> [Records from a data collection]
"""

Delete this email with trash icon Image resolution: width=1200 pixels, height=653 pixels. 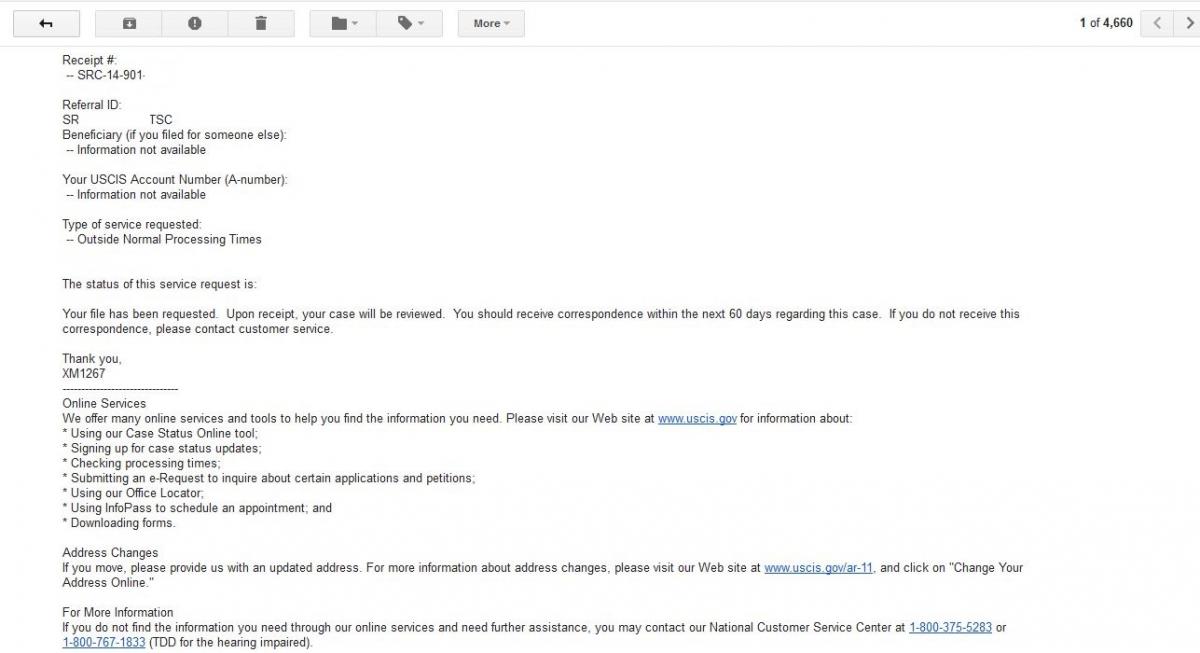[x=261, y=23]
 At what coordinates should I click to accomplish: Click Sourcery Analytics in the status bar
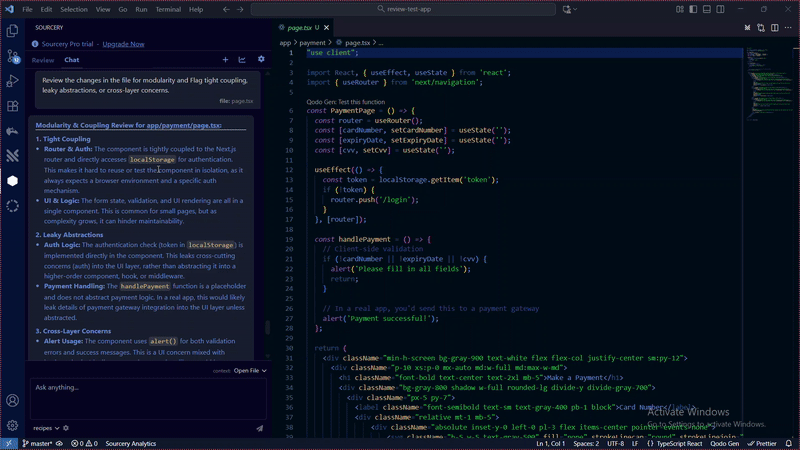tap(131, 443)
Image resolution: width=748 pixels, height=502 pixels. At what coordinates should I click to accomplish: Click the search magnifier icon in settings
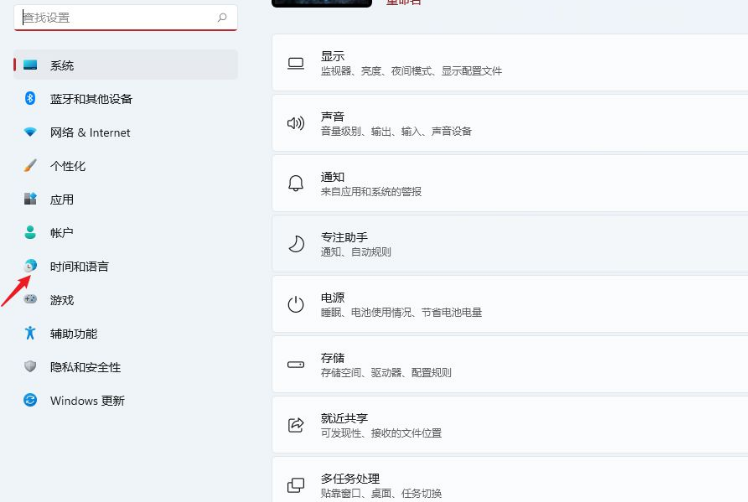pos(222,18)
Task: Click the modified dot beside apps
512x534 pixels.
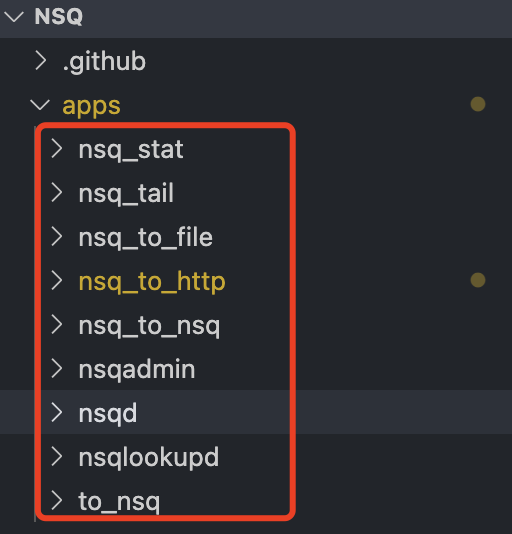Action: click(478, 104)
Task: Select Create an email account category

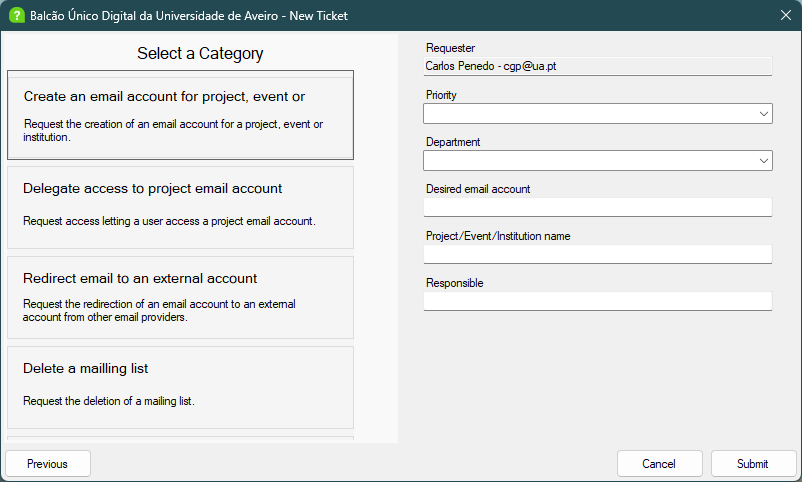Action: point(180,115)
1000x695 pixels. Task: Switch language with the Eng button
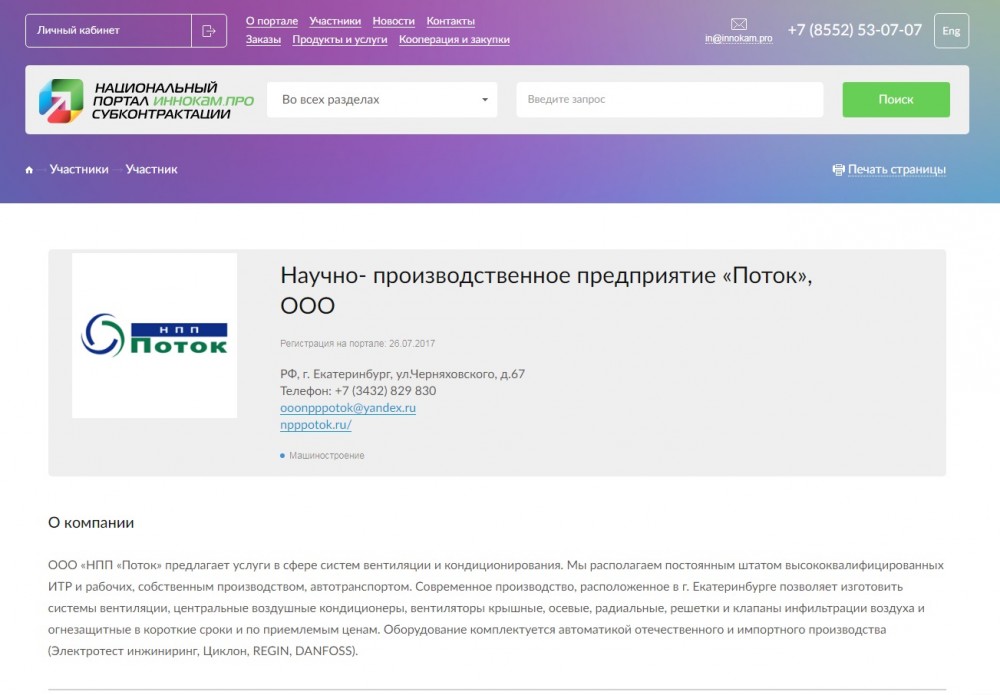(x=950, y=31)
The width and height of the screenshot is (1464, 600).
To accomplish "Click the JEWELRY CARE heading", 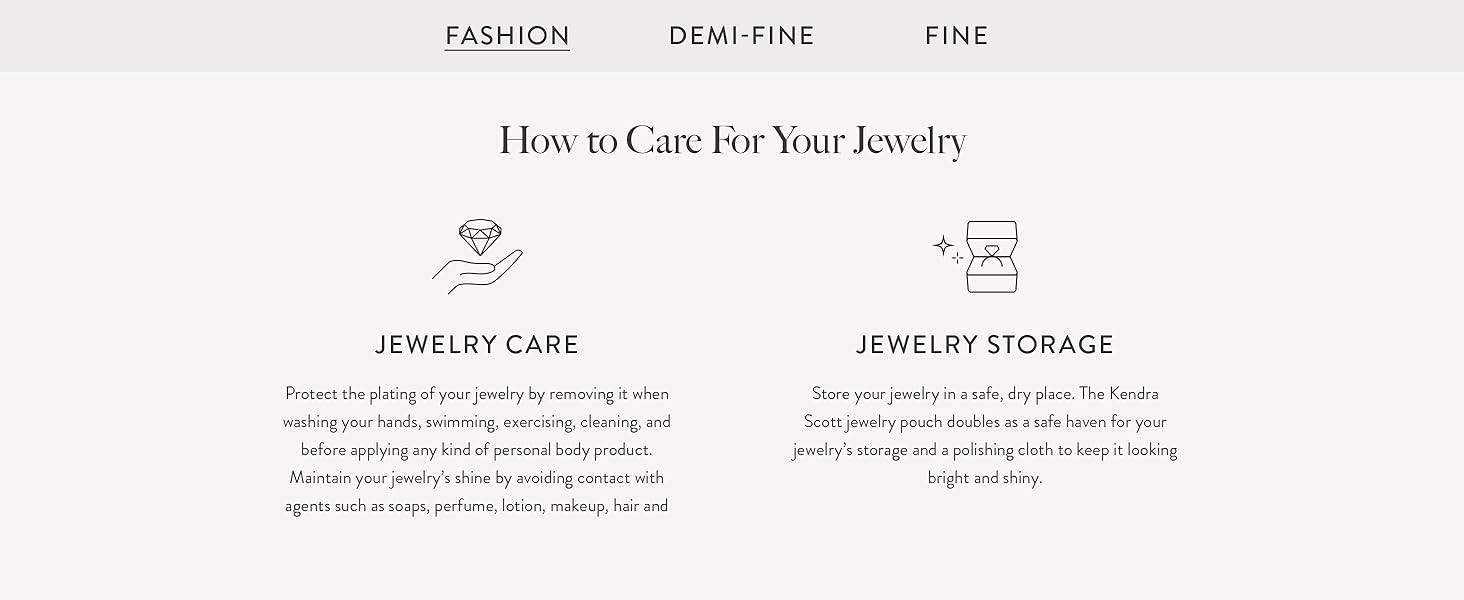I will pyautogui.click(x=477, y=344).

"""

> [What to do]
Make an exact copy of the lines above, beginning with the line with "Task: Click the modified dot beside apps" and ending with the line with "The width and", and keep the pictures out of it.

> [Task output]
Task: Click the modified dot beside apps
512x534 pixels.
Action: click(478, 104)
Task: Select Create an email account category

Action: point(180,115)
1000x695 pixels. Task: Switch language with the Eng button
(x=950, y=31)
The width and height of the screenshot is (1464, 600).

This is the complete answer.